Nuts as a category have emerged as one of the health heroes in the food world. Not too long ago nuts suffered from an image problem because of their high calorie content.
But today studies show that people who regularly eat nuts — about 1½ ounces a day, five days a week — are at much lower risk of having their arteries clog than non-nut eaters. (By they way, 11/2 ounces is a handful, not a can full.)
“Nuts have gotten a bad rap for being ‘fattening.’ The truth is nuts are nutrient powerhouses full of anti-oxidants, protein, fiber and minerals,” said registered dietitian Marisa Moore, an Atlanta spokeswoman for the American Dietetic Association.

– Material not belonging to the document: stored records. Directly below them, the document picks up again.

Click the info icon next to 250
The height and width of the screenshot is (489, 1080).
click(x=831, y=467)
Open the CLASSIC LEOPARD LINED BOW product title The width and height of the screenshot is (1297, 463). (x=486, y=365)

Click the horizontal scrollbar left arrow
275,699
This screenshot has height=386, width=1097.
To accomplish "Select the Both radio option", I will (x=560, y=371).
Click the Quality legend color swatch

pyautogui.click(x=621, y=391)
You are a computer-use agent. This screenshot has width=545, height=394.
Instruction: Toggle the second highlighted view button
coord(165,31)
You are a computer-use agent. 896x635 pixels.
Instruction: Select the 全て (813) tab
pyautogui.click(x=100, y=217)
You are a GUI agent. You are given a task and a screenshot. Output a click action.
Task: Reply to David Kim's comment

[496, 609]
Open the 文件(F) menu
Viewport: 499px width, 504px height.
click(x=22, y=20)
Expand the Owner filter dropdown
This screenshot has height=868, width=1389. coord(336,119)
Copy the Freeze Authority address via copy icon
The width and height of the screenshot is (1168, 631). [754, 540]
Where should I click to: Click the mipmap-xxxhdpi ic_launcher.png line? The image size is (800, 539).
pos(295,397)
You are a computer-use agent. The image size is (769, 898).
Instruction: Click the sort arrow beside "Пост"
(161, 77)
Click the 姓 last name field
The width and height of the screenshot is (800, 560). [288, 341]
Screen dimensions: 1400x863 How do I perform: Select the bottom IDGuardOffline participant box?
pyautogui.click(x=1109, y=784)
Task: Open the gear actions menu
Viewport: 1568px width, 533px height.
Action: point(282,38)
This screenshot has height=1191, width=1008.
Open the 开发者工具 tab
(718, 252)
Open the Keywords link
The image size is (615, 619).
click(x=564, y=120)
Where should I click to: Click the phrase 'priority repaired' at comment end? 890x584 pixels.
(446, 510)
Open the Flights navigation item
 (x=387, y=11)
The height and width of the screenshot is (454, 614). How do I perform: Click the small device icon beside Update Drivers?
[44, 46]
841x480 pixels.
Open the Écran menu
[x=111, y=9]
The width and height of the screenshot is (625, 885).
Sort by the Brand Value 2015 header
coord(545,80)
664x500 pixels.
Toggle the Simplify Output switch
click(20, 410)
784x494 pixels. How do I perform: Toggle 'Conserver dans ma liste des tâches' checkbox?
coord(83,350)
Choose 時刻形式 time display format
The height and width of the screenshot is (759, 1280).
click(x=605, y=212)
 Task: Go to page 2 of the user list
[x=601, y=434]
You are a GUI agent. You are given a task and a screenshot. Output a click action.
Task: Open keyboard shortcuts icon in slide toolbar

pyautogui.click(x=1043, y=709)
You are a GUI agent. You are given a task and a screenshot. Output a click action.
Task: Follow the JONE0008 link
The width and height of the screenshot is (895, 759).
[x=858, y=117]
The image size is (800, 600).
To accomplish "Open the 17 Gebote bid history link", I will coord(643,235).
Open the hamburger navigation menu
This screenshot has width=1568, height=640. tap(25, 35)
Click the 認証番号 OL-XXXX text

Nuts can also help keep your blood sugar on an even keel, and the most attention-grabbing news for calorie counters is that research also suggests that eating nuts may dampen your appetite, putting the brakes on your tendency to overindulge.
Not created equal
Just in case you hadn’t noticed, the first three letters in nutrition happen to be N-U-T, but all nuts do not contain the same nutrient benefits. So the nut world is crowded with sales pitches based on nutritional profiles.
Almonds are a particularly good source of calcium, vitamin E and fiber.
Peanuts (technically a legume) serve up five times the amount of the heart- health-promoting B vitamin folate, compared with other nuts.
Pecans are a super source of anti-oxidants, ranking higher than most other nuts.
Cashews provide copper and hazelnuts manganese, both important micro-nutrients.
Walnuts are the best nut source of omega-3 fatty acids, important for heart health and other benefits.
Chestnuts, with only 69 calories per ounce, win as the leanest nut. Most nuts clock in at about 160 to 200 calories per ounce.
Pistachios win the biggest number in a 1-ounce serving. Forty-nine nuts go a long way to satisfying your craving for a snack. Moore points out another plus: “Pistachios in the shell are the perfect slow food snack. The time it takes to open pistachios gives your brain a little extra time to realize when you’re satisfied. This helps with both portion control and ultimately weight management.”
Case for mixed nuts
So, which nut should you snack on? Toss into salads? Crush to make a breading for baked fish? They’re all good choices for different reasons. So perhaps it’s best we refer to one of the hallmarks of good nutrition, which is to enjoy a variety of foods to get a variety of benefits. Sounds like mixed nuts to me.
Happily, you can find a variety of nuts on Atlanta restaurant menus.
Here’s a sneak peek at two nutty dishes about to be introduced.
Bistro Niko (scheduled to open Thursday): Chef Gary Donlick’s French bistro-inspired salade de endives gets extra crunch and nutrition from walnuts and apples.
One Midtown Kitchen: New executive chef Drew Van Leuvan adds excitement to green pea ravioli with curried hazelnuts.
● The protein in nuts puts them in the “meat” category. According to the U.S. Department of Agriculture, in meal planning, a half-ounce of nuts is equal to 1 ounce of meat.
● Studies suggest that most nuts may reduce the risk of heart disease. But it’s interesting to note that does not apply to Brazil nuts, macadamias and cashews, which are higher in saturated fats than other nuts.
● About 1 percent of the population is allergic to nuts.
Always ask the server if nuts are used in recipes and if dishes can be made nut-free.